→ Aim of the task: Reproduce verbatim the rows from the line containing "You are a computer-use agent. 880x701 pixels." through the end of the rows, both included. Leave the pictures out.

Items listed in a dataset
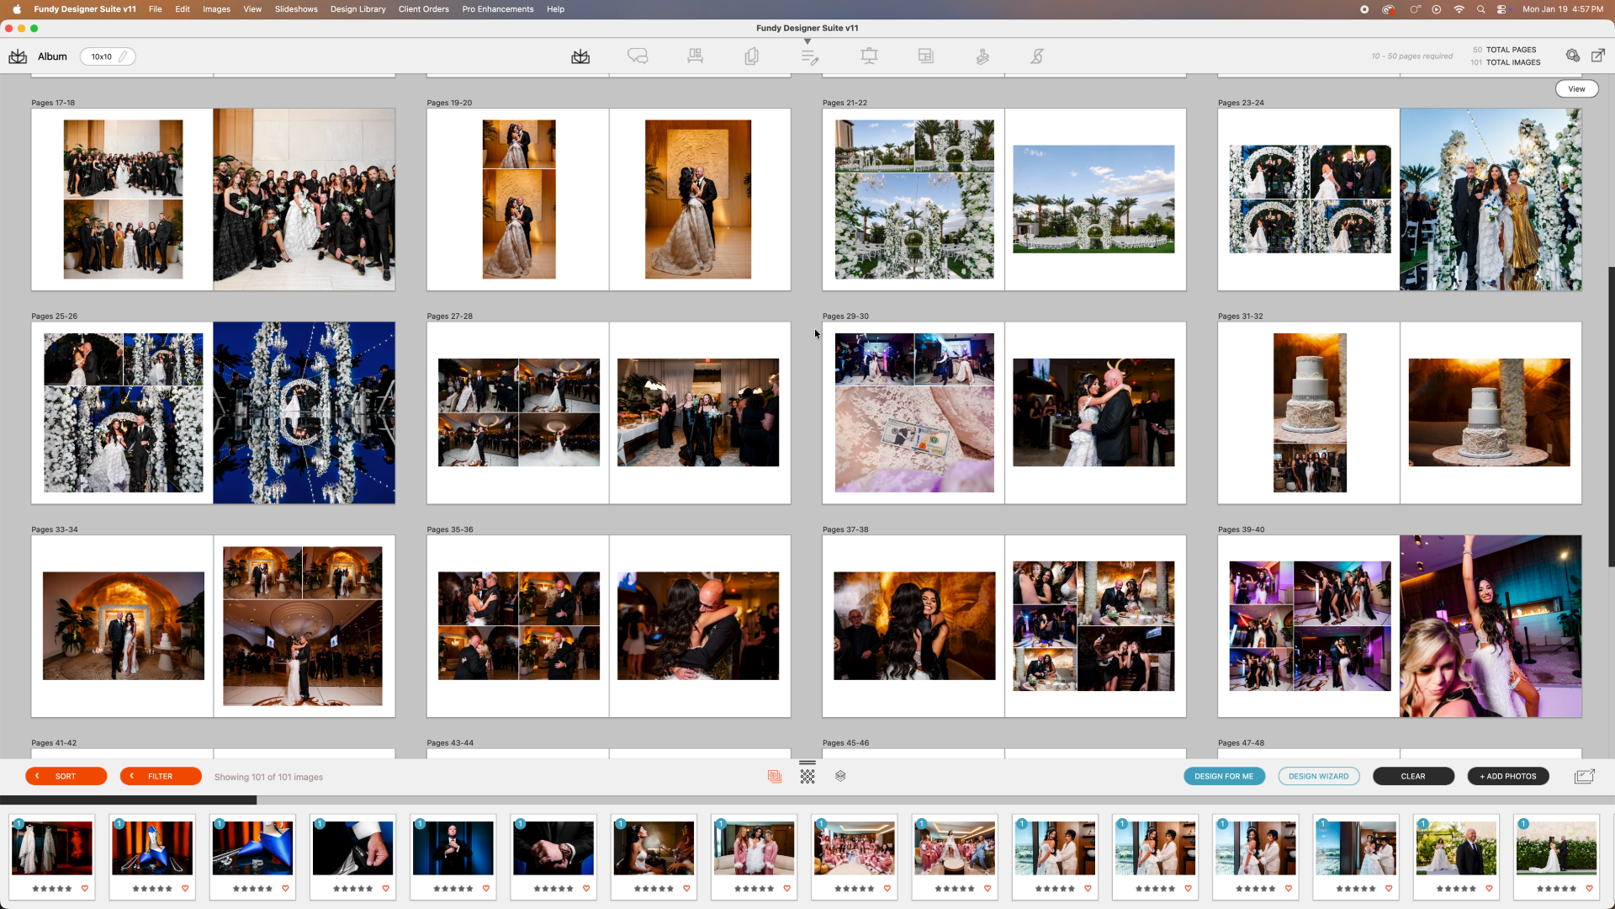The width and height of the screenshot is (1615, 909).
Task: Edit the 10x10 album size selector
Action: point(108,56)
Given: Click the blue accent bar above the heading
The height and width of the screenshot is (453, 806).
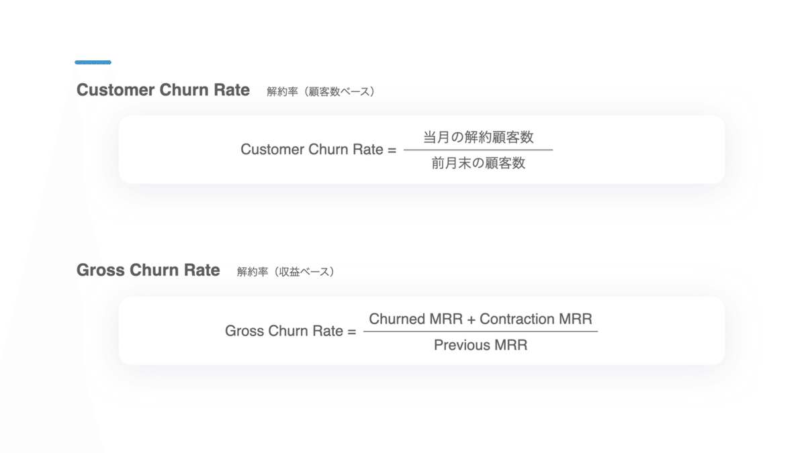Looking at the screenshot, I should (x=93, y=62).
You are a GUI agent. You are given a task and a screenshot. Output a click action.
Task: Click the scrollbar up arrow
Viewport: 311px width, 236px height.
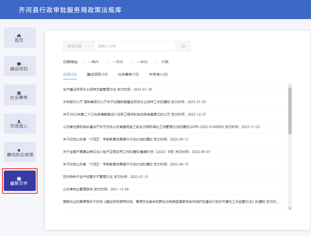290,86
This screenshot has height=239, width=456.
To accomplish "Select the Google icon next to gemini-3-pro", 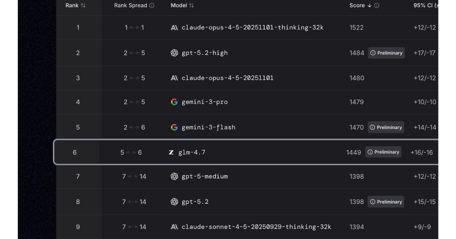I will tap(174, 102).
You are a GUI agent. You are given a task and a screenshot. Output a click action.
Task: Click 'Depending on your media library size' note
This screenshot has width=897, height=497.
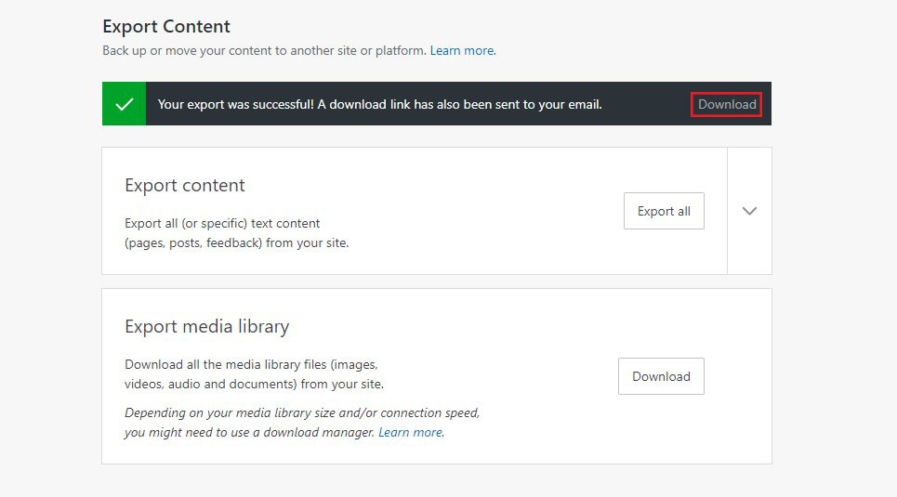pos(302,412)
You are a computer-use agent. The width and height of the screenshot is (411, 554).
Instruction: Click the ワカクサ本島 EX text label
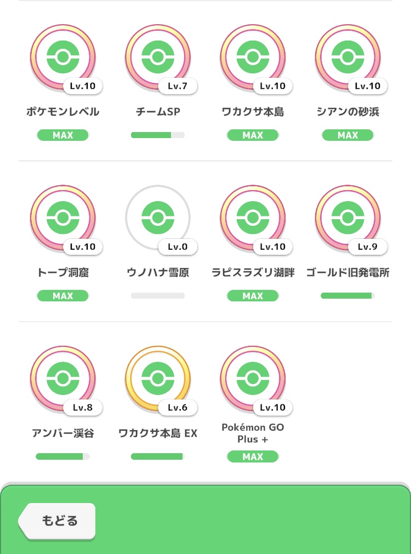(x=158, y=433)
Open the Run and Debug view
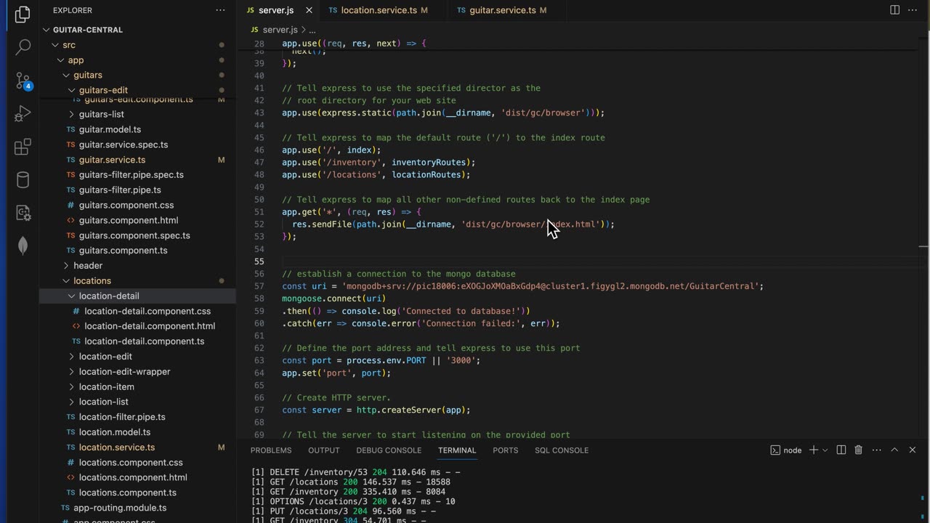930x523 pixels. coord(23,113)
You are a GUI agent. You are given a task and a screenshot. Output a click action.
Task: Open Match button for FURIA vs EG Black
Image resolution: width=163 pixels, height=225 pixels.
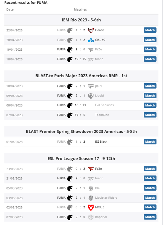coord(150,142)
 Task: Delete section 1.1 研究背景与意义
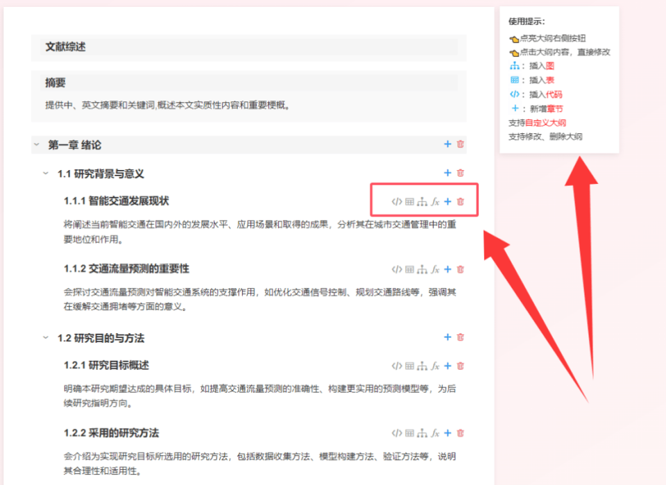coord(460,173)
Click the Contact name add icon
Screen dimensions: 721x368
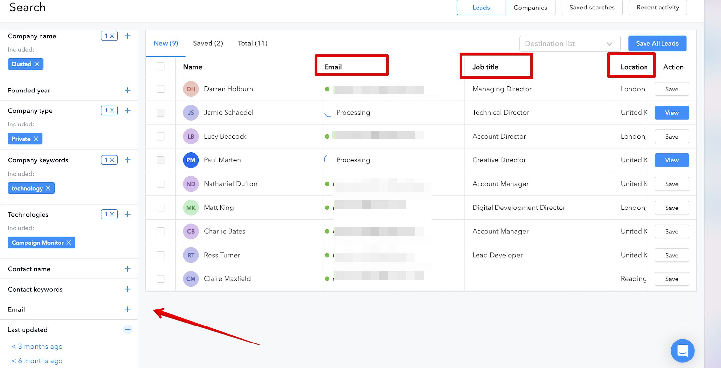[x=128, y=269]
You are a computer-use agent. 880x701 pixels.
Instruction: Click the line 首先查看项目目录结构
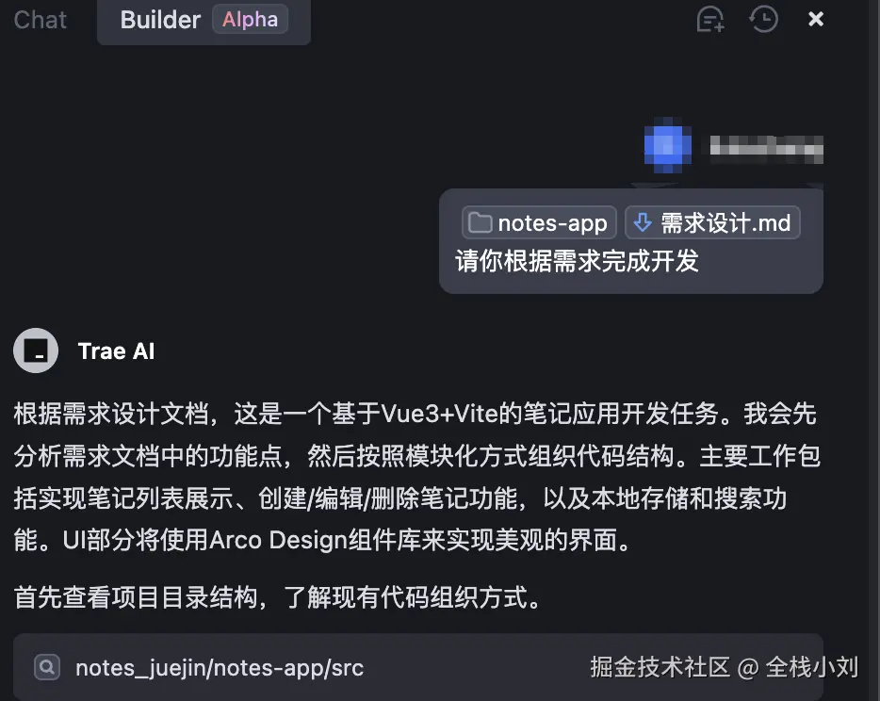[278, 597]
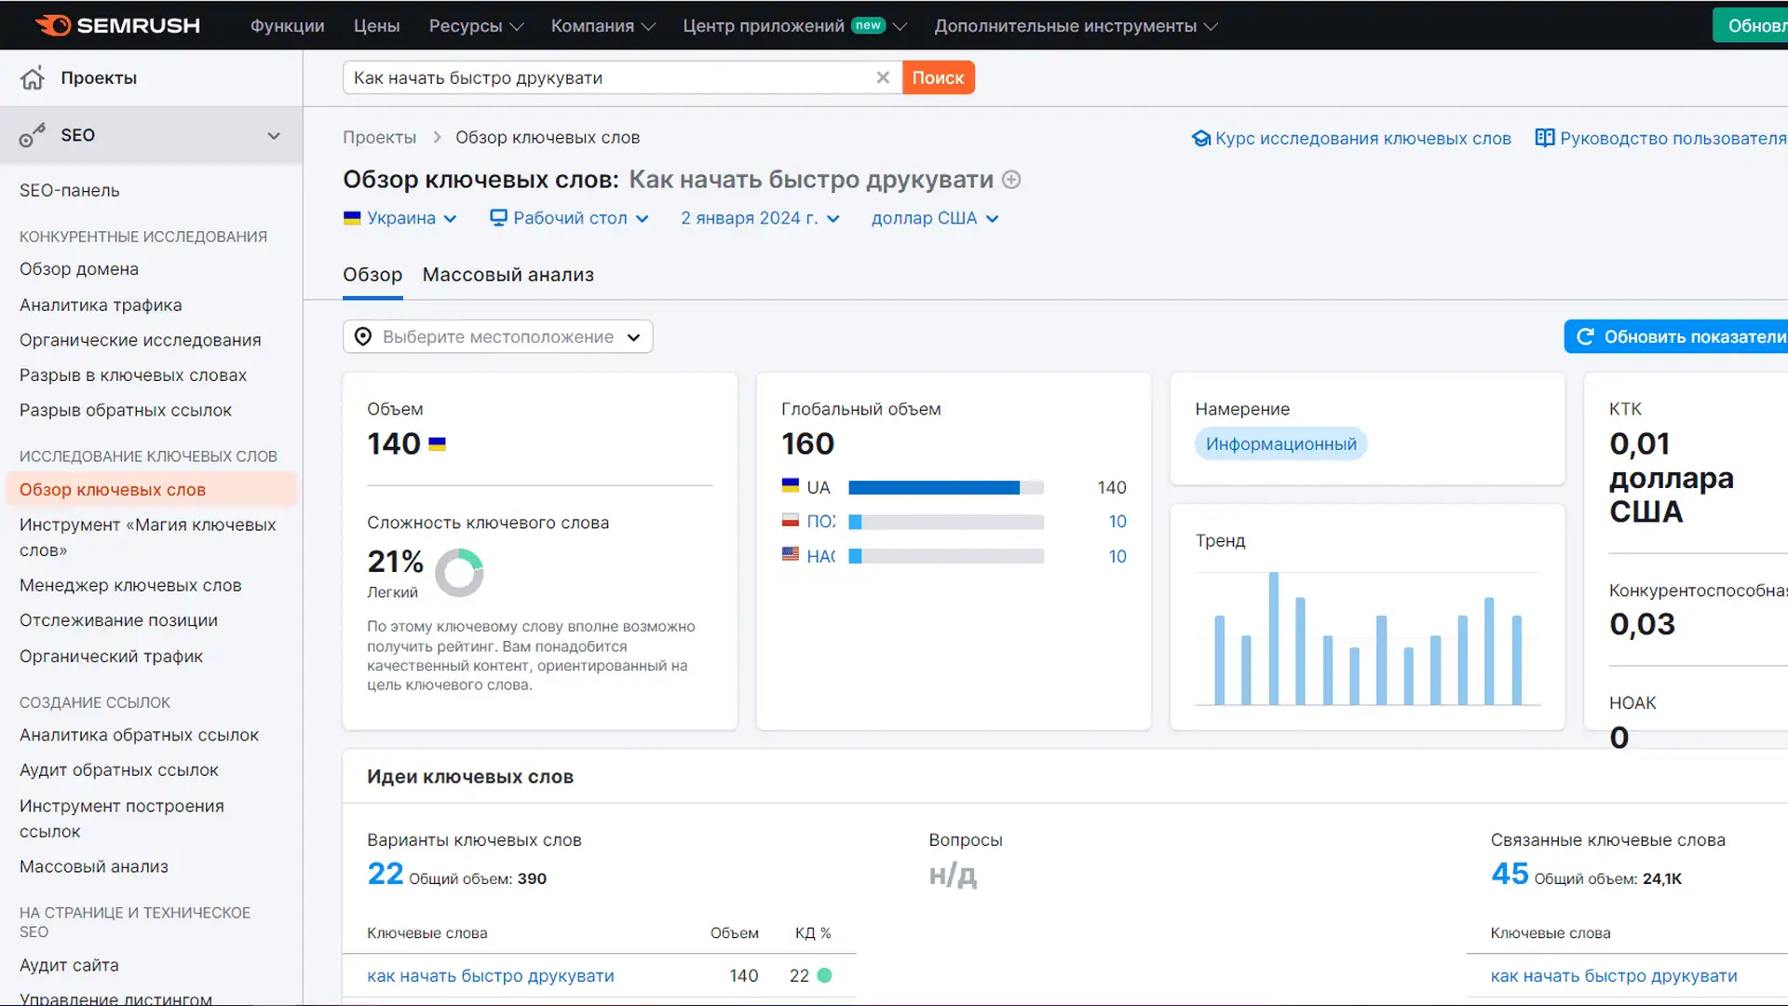Open the Ресурсы top menu
1788x1006 pixels.
(x=475, y=26)
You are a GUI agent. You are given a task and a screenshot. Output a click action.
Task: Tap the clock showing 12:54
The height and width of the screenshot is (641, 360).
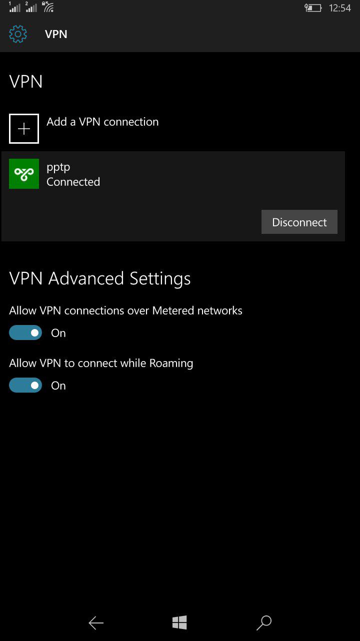[x=340, y=8]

→ Solution for this exercise:
You are a computer-use agent. 880x701 pixels.
Instruction: Click the line 首先查看项目目录结构
[278, 597]
Open the Ресурсы top menu
1788x1006 pixels.
(x=475, y=26)
You are a GUI agent. You are given a task and a screenshot. Output a click action.
Task: Tap the clock showing 12:54
The height and width of the screenshot is (641, 360).
[x=340, y=8]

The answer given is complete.